Anthem continues to expand Alberta industrial portfolio • RENX


 

Anthem Properties closed on the acquisitions of the Emco Building and Brier Business Centre in Edmonton. It then sold the small-bay Brier building to York Realty. (Courtesy CBRE)

Anthem Properties has completed its acquisition of a five-building industrial property portfolio in Edmonton as it continues to seek investment opportunities in Alberta.

CBRE vice-president Edmonton Curtis Palmer said the Vancouver developer bought the 163,600-square-foot Emco building at 10930 184 St. NW and the 98,850-square-foot Brier Business Centre at 9404 39 Ave. NW.

The latest sale, which closed on Feb. 28, follows on the heels of the three-property first tranche of the portfolio’s acquisition in December. At that time Anthem picked up the 66,000-square-foot Loomis distribution facility and two other large-bay warehouse buildings in the Crossroads complex.

Anthem identified the vendor as Morguard and the Canada Post Pension Plan in a December interview with RENX.

Palmer said the total portfolio price was $64 million for the five buildings which comprise 544,372 square feet of space. 

He added that Anthem sold the small-bay multi-tenant Brier Business Centre immediately.

“They really wanted to focus on the larger-bay business so they hired us to flip out the Brier Business Centre. We traded that to York Realty and that closed on the same day as Tranche 2 of the larger portfolio,” Curtis explained. “The Brier Business Centre, while it’s a good quality property, just didn’t fit what they were trying to shop for.

“They had to buy the entire portfolio so we were able to find a buyer for the one asset that didn’t fit their particular appetite.”

Rare large-scale transaction

The Emco building is a single-tenant warehouse, office and showroom building housing a plumbing and heating supply firm. All the buildings in the portfolio were fully leased at time of sale, Palmer said.

The purchases are Anthem’s first venture into Edmonton’s industrial market. The developer is already active in the city region on the residential side and has holdings in the Calgary region, B.C. and California.

Palmer said the size of the deal is unusual in the Edmonton market right now, so it’s hard to identify whether the $118-per-square-foot portfolio selling price is indicative of a price trend. 

The Anthem acquisition may turn out to be CBRE’s biggest deal of the year in the market, he said.

“There’s been very little (in terms of portfolios this size) that have traded. Other listings in the market have failed to trade, which speaks to a larger trend across the country that large deals are difficult to do right now,” said Palmer.

Institutional investors are pens down, he said, so it’s a private market right now.

“If I had to choose between a $100 million listing and three $30 million listings, I’d pick the $30 million listings all day long, even though they are more work. They have a higher chance of success.”

Northwest Edmonton facing a space shortage

The four large-bay buildings acquired by Anthem are in Edmonton’s northwest industrial property area, close to the Yellowhead Highway and Anthony Henday ring road.

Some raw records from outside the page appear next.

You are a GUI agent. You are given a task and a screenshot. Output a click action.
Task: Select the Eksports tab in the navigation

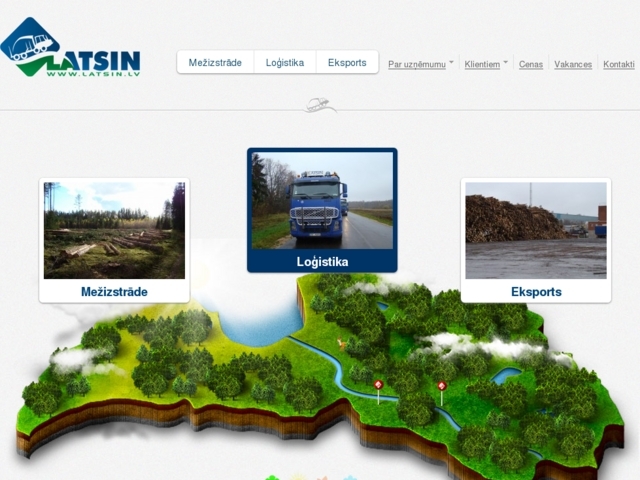coord(347,63)
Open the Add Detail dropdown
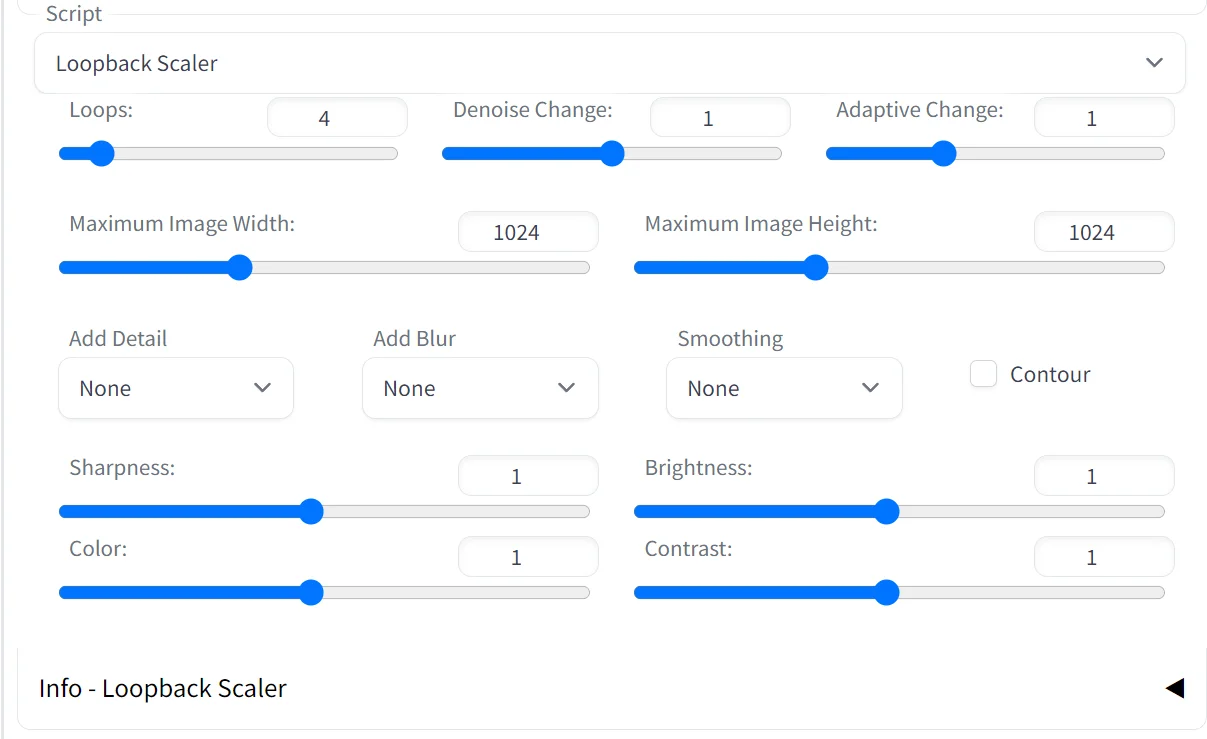 pyautogui.click(x=176, y=388)
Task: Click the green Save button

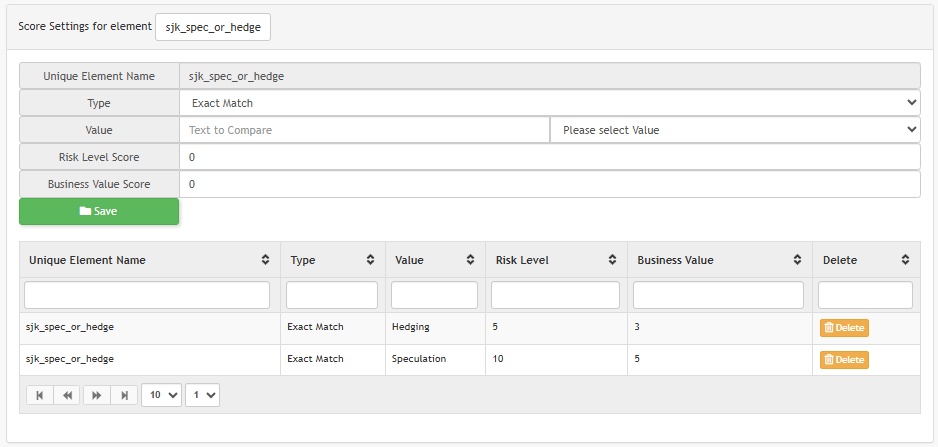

The area hosts a number of distribution businesses, said Palmer, but the northwest doesn’t have a lot of development land left.

“Over the medium to longer term, we’re forecasting a shortage of large-bay space in the market. That’s going to lead to outsized rental rate growth and increased tenant renewal probabilities. I think it’s going to be a very good story for landlords who have existing properties.”

Supply is also being affected by other factors including high construction and financing costs, he said.

“We’re seeing a supply crunch because we’re still seeing positive absorption in the market.” 

Industrial vacancy is running at 2.9 per cent with availability at 5.2 per cent, Palmer said.

In a previous interview with RENX, Anthem’s vice-president of industrial Sean Day said the company will continue to target Alberta for both industrial land development and acquisitions.

“As long as there’s opportunity and the returns keep making sense we’ve got a lot of confidence in the Alberta market,” he said. “We think on the industrial side of our business . . . there’s a lot of room to run here and there’s going to be continued growth and that’s both from a land development perspective, the development sites that we’ve purchased and we’re going to be building on.”